El proyecto de ley no contempla en absoluto la consulta a los pueblos originarios, tal como establece el convenio 169 de la OIT. Vaca Muerta está lejos de ser un territorio vacío, como es concebido por las autoridades provinciales y nacionales, pues en ese territorio se asientan más de veinte comunidades mapuches que hoy reclaman su derecho a ser consultadas.
En consecuencia, resulta muy difícil encontrarle aspectos positivos a esta reforma tan importante, que consolida nuevas vías del despojo y el saqueo económico. Al igual que con la soja y la megaminería, nuestro país se perfila como un laboratorio a gran escala en la implementación de una las técnicas de extracción de hidrocarburos más controversiales a nivel global, amparado por un marco regulatorio cada vez más propicio para las inversiones extranjeras. Asimismo, la estigmatización de los sectores ambientalistas, el encapsulamiento en lo local y el silenciamiento de los accidentes (en los últimos cinco meses hubo dos explosiones en pozos de tight gas en Allen; la pérdida de dos pastillas radioactivas en pozos de Neuquén y una grave fuga de gas en un pozo de shale en Loma Campana, el corazón de Vaca Muerta), hace que las voces disidentes tengan cada vez menos espacios dónde expresar sus posturas.
Es imposible alcanzar la Soberanía Energética si no se apuesta a una política de Estado, es decir, sostenida en el tiempo y destinando recursos para la diversificación de la matriz energética, que depende en un 90% de combustibles fósiles.

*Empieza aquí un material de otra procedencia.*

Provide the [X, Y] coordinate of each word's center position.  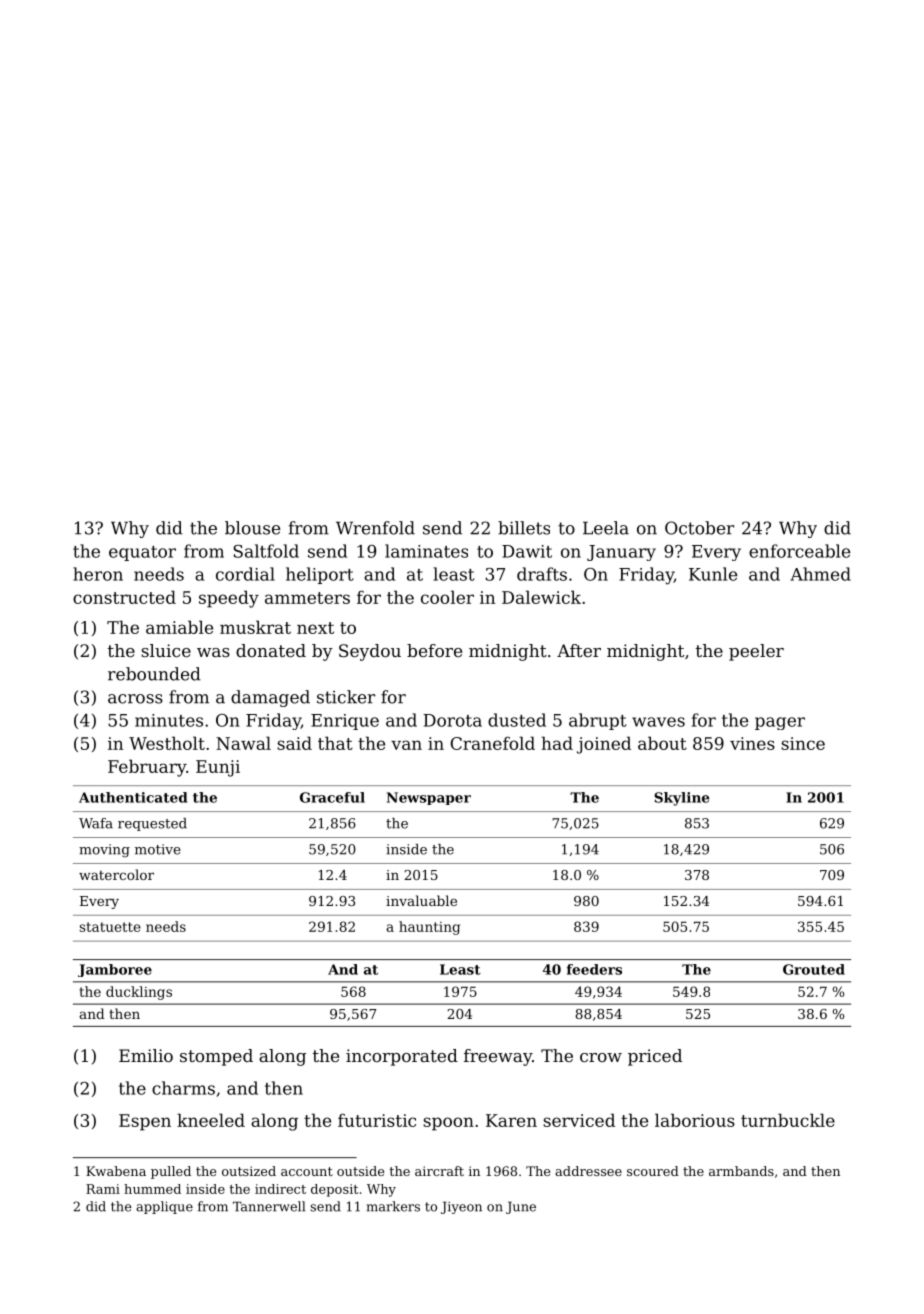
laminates [426, 551]
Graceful [332, 797]
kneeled [211, 1120]
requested [152, 824]
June [521, 1207]
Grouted [814, 969]
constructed [124, 597]
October [699, 528]
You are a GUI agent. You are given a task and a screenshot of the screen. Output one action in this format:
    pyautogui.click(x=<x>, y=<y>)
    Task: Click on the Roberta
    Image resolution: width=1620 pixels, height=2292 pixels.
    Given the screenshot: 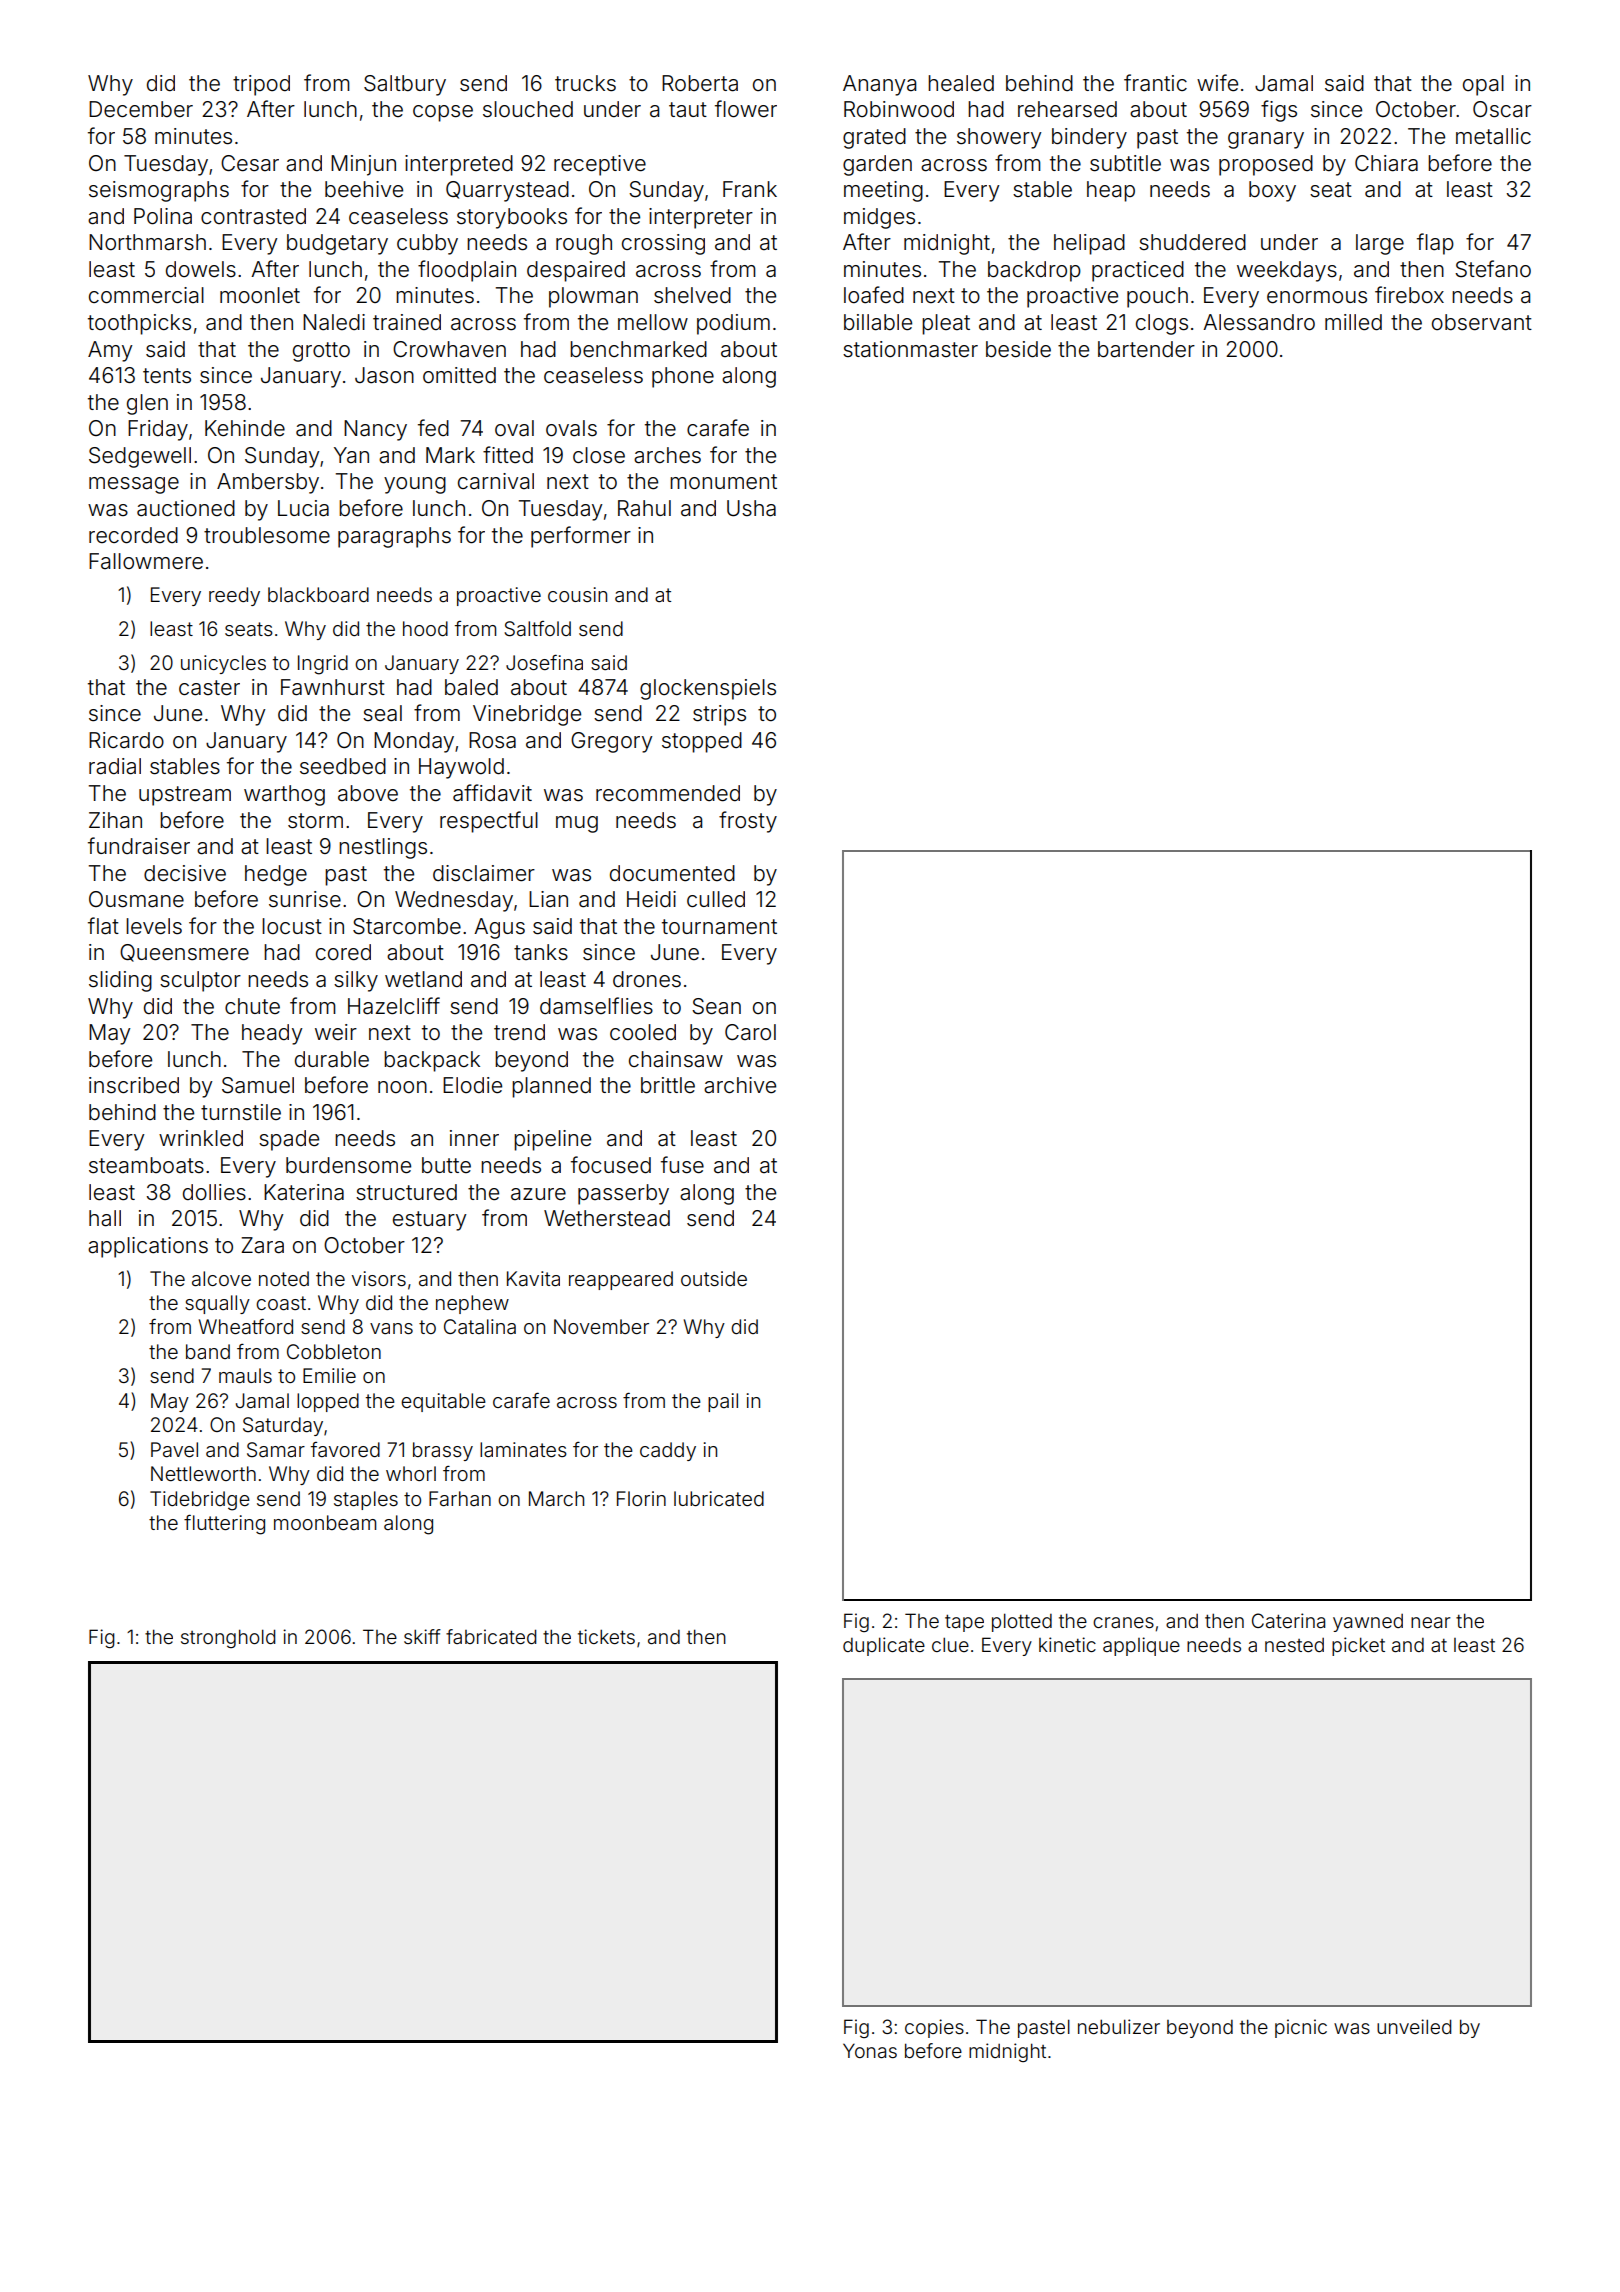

Por otra parte, hablar de Soberanía Energética no implica solamente apostar al desarrollo de fuentes alternativas (solar, eólica, mareomotriz, hidráulica), sino también evaluar las escalas de los proyectos, garantizando la participación social en el diseño de los proyectos y de las políticas. En suma, implica un nivel de debate y participación, de consideración de abordajes múltiples, que evidentemente esta nueva ley no sólo no habilita, sino que además, pretende clausurar.



[1] Investigadora del Conicet
[2] Periodista, Observatorio Petrolero Sur

1 comentario:

Anónimo dijo...

Lo que dijo Dromi (un ex-insider) en una entrevista publicada la semana pasada es de terror.